A ces contraintes, viennent s’ajouter le rythme implacable du cycle de l'information, l'impossibilité d'échapper aux nouvelles négatives et, souvent, la pression de devoir adapter leur sujet pour le centrer sur la pandémie, sclérosant l’information et les sortant de leur zone de confort et de leurs sujets de prédilection.

Pour assurer le bien-être du personnel travaillant à distance, nombre de rédactions ont ainsi dû mettre en place des mesures d’accompagnement telles que des contacts quotidiens, des conseils pour préserver leur équilibre pro/perso, voire la mise en place de dispositifs d'assistance en matière de santé.
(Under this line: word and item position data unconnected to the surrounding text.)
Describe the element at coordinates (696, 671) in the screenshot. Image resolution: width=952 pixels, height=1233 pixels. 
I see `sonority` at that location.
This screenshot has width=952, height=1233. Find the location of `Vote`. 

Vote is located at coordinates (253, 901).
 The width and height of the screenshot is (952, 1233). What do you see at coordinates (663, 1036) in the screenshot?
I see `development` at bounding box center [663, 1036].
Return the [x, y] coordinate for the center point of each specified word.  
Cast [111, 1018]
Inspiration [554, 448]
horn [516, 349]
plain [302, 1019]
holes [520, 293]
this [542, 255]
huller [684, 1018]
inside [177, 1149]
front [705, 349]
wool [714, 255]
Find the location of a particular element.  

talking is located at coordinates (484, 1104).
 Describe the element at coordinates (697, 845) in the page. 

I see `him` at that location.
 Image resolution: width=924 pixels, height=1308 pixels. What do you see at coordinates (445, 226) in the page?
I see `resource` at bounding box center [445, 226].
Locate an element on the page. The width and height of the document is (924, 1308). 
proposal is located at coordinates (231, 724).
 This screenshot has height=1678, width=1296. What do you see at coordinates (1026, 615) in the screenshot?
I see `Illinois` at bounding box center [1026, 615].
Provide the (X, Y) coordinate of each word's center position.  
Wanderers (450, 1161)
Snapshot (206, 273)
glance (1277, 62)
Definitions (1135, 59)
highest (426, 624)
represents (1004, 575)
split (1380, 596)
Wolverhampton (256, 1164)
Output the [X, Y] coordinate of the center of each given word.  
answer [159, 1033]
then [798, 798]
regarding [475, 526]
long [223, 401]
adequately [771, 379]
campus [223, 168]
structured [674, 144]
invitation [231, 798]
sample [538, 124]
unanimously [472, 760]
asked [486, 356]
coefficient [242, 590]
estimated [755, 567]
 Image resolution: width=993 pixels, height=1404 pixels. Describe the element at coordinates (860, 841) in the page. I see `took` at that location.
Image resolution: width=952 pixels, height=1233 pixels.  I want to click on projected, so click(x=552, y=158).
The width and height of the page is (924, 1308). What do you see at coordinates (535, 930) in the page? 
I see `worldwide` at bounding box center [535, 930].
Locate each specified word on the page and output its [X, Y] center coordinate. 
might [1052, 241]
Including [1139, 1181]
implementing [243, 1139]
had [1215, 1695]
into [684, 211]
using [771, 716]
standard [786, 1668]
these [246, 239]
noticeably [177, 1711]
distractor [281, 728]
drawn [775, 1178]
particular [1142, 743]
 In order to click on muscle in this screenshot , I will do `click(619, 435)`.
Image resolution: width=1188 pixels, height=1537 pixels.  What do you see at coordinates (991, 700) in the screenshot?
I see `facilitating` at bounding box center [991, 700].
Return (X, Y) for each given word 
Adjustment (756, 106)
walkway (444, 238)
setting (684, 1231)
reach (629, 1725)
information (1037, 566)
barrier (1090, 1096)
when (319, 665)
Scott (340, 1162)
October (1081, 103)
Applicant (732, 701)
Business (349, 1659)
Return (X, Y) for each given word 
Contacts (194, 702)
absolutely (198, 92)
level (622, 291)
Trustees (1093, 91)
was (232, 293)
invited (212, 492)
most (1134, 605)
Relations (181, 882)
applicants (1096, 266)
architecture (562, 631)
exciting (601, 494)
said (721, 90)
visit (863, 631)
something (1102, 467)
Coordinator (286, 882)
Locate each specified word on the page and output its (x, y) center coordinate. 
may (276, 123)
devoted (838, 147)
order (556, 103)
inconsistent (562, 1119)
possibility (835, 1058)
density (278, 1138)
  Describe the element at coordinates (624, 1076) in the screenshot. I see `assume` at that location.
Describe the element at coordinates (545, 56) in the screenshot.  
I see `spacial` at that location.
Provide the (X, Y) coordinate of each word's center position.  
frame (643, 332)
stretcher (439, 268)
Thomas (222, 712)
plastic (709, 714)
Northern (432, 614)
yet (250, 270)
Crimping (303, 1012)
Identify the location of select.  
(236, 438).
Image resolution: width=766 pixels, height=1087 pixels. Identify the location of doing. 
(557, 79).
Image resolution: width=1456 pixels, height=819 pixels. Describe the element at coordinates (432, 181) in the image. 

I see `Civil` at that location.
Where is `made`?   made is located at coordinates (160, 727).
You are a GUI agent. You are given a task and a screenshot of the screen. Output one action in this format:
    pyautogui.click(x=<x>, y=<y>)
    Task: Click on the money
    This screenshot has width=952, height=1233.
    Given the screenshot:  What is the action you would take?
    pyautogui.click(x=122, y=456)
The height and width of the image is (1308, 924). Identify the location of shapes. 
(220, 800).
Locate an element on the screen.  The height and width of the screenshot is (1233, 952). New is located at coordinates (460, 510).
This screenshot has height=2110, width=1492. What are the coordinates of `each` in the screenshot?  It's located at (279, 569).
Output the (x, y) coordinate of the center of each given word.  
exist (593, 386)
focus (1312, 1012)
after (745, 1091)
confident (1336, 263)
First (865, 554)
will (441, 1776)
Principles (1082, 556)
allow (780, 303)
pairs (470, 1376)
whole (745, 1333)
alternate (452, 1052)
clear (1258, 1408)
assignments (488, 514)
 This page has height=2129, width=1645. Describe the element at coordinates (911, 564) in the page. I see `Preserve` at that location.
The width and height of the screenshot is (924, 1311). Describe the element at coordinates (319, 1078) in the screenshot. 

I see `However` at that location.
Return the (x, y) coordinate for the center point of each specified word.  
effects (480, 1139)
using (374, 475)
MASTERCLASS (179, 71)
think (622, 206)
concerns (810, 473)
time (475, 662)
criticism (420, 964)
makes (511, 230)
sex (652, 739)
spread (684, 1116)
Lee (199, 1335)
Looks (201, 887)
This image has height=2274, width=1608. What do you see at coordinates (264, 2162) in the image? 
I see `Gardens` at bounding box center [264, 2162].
Le rôle du rédacteur en chef a également souvent évolué pour devenir un liant encore plus prépondérant entre les salles de rédaction et leur encadrement et un défenseur des intérêts de ses reporters et de leurs équipes face à la crise économique.

La pandémie a donné naissance ou accéléré de nouvelles initiatives

Réactivité et créativité à nouveau quand, loin de rester dans une position défensive ou attentiste, de nombreux organismes de presse ont lancé, en réponse à l'épidémie de coronavirus, une gamme de nouveaux produits et services pour mieux informer et impliquer leurs lecteurs, auditeurs ou téléspectateurs sur la pandémie.

À travers des newsletters dédiées à la pandémie, des infographies, des vidéos, des podcasts ou des liveblogs, le “data journalism” ou journalisme des données a connu un développement sans précédent et ces formats se sont souvent avérés très populaires. Certains titres ont été jusqu’à mettre à disposition du public des contenus jusqu’à présent payants, initiative récompensée par une augmentation du trafic vers leur site voire l’acquisition de nouveaux abonnés.

Un impact social encore flou mais probablement sous-estimé

Malheureusement, la Covid-19 a également eu un impact social non négligeable dans les rédactions. À travers le monde, nombre de médias ont coupé dans leurs effectifs pour faire face à la crise. Dans un secteur d'activité déjà sous pression, la baisse des revenus publicitaires subie en 2020 a été pour beaucoup la goutte de trop et a précipité une restructuration de leurs équipes.

Mais les chiffres qui circulent ne font pas état de tout un pendant de l’économie des media que sont les pigistes ou freelances qui sont également les victimes collatérales de cette crise sanitaire et économique. Non recensés dans les chiffres communiqués par les entreprises qui ont procédé à des licenciements, puisque travailleurs indépendants, les pigistes se retrouvent pour beaucoup dans une situation de précarité inégalée depuis des années.

Des atteintes à la liberté de la presse

Enfin, même si dans de nombreux pays, les journalistes sont considérés comme un personnel essentiel, ce qui signifie qu'ils sont autorisés à poursuivre leur travail pendant l'épidémie malgré les restrictions du confinement, Reporters sans frontières a lancé Tracker19, un outil visant à évaluer l'impact de la pandémie de coronavirus sur le journalisme, et à surveiller les cas de censure gouvernementale et de désinformation délibérée.

Dans plusieurs pays, tels que le Tchad, la RDC et les Philippines, des journalistes ne sont pas autorisés à se déplacer librement et ont été victimes de violences policières ou menacés de détention et d'amendes pour avoir fait des reportages sur l'épidémie de coronavirus.

On le voit, la crise sanitaire liée à la Covid-19 est loin d’être anodine pour les journalistes et la recomposition du paysage médiatique à l’issue de cette crise risque d'en être fortement impactée. Reste à savoir si les médias sauront ressortir plus fort de cette nouvelle épreuve ou si c’est un clou de plus dans le cercueil d’une industrie déjà en crise.

(Les tribunes publiées sont sous la responsabilité de leurs auteurs et n'engagent pas CB News).